Modern excavations suggest that the Victory occupied a niche in an open-air amphitheater and also suggest it served as an altar, within view of the ship monument of Demetrius I Poliorcetes (337-283 BC). It stood on a rostral pedestal of gray marble from Lartos representing the prow of a ship, and represents the goddess as she descends from the skies to the triumphant fleet. Rendered in white Parian marble, the figure[2] originally formed part of the Samothrace temple complex dedicated to the Great Gods, Megalon Theon. Before she lost her arms, which have never been recovered, Nike's right arm was raised,[3] cupped round her mouth to deliver the shout of Victory.[4] The work is notable for its naturalistic pose and for the rendering of the figure's draped garments, depicted as if rippling in a strong sea breeze, which is considered especially compelling.

The statue’s outstretched right wing is a symmetric plaster version of the original left one. As with the arms, the figure's head has never been found, but various other fragments have since been found: in 1950, a team led by Karl Lehmann unearthed the missing right hand of the Louvre's Winged Victory. The fingerless hand had slid out of sight under a large rock, near where the statue had originally stood; on the return trip home, Dr Phyllis Williams Lehmann identified the tip of the Goddess's ring finger and her thumb in a storage drawer at the Kunsthistorisches Museum, Vienna, where the second Winged Victory is displayed; the fragments have been reunited with the hand,[5]. which is now in a glass case in the Louvre next to the podium on which the statue stands.

The statue now stands over a supplementary platform over the prow that allows a better contemplation but was not present in the original. The different degree of finishing of the sides has led scholars to think that it was intended to be seen from three-quarters on the left.

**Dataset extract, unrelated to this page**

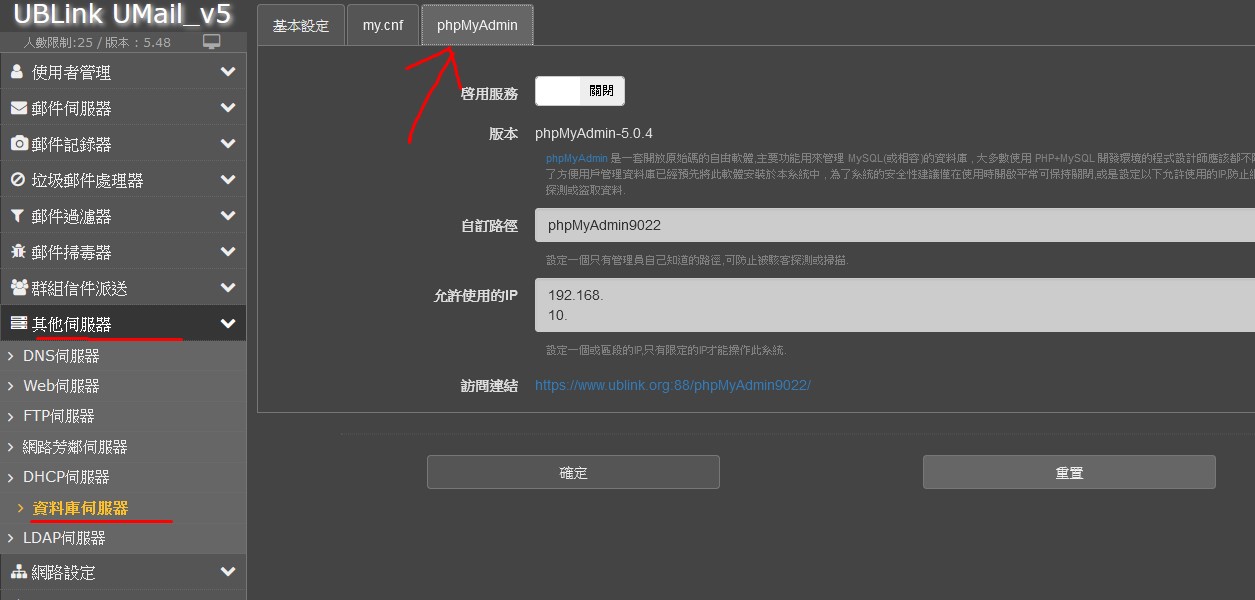Select DNS伺服器 in the sidebar
The width and height of the screenshot is (1255, 600).
coord(61,356)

A partial inscription on the base of the statue includes the word "Rhodhios" (Rhodes), indicating that the statue was commissioned to celebrate a naval victory by Rhodes, at that time the most powerful maritime state in the Aegean. [6]

[edit] History

The product of an unknown sculptor, presumably of Rhodian origin, the Victory is believed to date to between 220 and 190 BC. When first discovered on the island of Samothrace (in Greek, Σαμοθρακη — Samothraki) and published in 1863 it was suggested that the Victory was erected by the Macedonian general Demetrius I Poliorcetes after his naval victory at Cyprus between 295 and 289 BC. The Samothrace Archaeological Museum continues to follow these originally established provenance and dates.[7] Ceramic evidence discovered in recent excavations has revealed that the pedestal was set up about 200 BC, though some scholars still date it as early as 250 BC or as late as 180.[8] Certainly, the parallels with figures and drapery from the Pergamon Altar (dated about 170 BC) seem strong.

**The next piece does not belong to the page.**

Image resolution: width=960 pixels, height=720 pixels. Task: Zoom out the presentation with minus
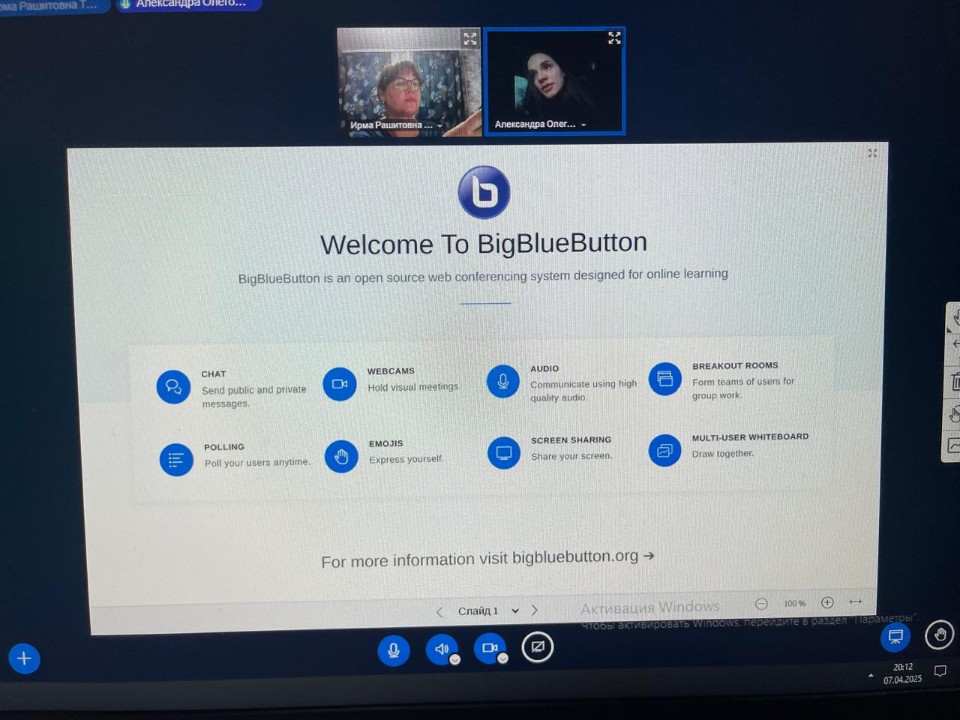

In April 1863, the Victory was discovered by the French consul and amateur archaeologist Charles Champoiseau, who sent it to Paris in the same year. The statue has been reassembled in stages since its discovery. The prow was reconstructed from marble debris at the site by Champoiseau in 1879 and assembled in situ before being shipped to Paris. Since 1884 it has dominated the Daru staircase[9] displayed in the Louvre, while a plaster replica stands in the museum at the original location of the Sanctuary of the Great Gods on Samothrace. The discovery in 1948 of the hand raised in salute, which matched a fragment in Vienna, established the modern reconstruction — without trumpet — of the hand raised in epiphanic greeting.

[edit] Assessment, reception and influence

The Winged Victory of Samothrace, side view
The Winged Victory of Samothrace, side view

Despite its significant damage and incompleteness, the Victory is held to be one of the great surviving masterpieces of sculpture from the Hellenistic period. The statue shows a mastery of form and movement which has impressed critics and artists since its discovery. It is particularly admired for its naturalism and for the fine rendering of the draped garments. It is considered one of the Louvre's greatest treasures, and it is today displayed in the most dramatic fashion, at the head of the sweeping Daru staircase. The loss of the head and arms, while regrettable in a sense, is held by many to enhance the statue's depiction of the supernatural.

The Victory soon became a cultural icon to which artists responded in many different ways. For example, Abbott Handerson Thayer's A Virgin (1892-93) is a well-known painted allusion. When Filippo Tommaso Marinetti issued his Futurist Manifesto in 1909, he chose to contrast his movement with the supposedly defunct artistic sentiments of the Winged Victory: "... a race-automobile which seems to rush over exploding powder is more beautiful than the 'Victory of Samothrace'."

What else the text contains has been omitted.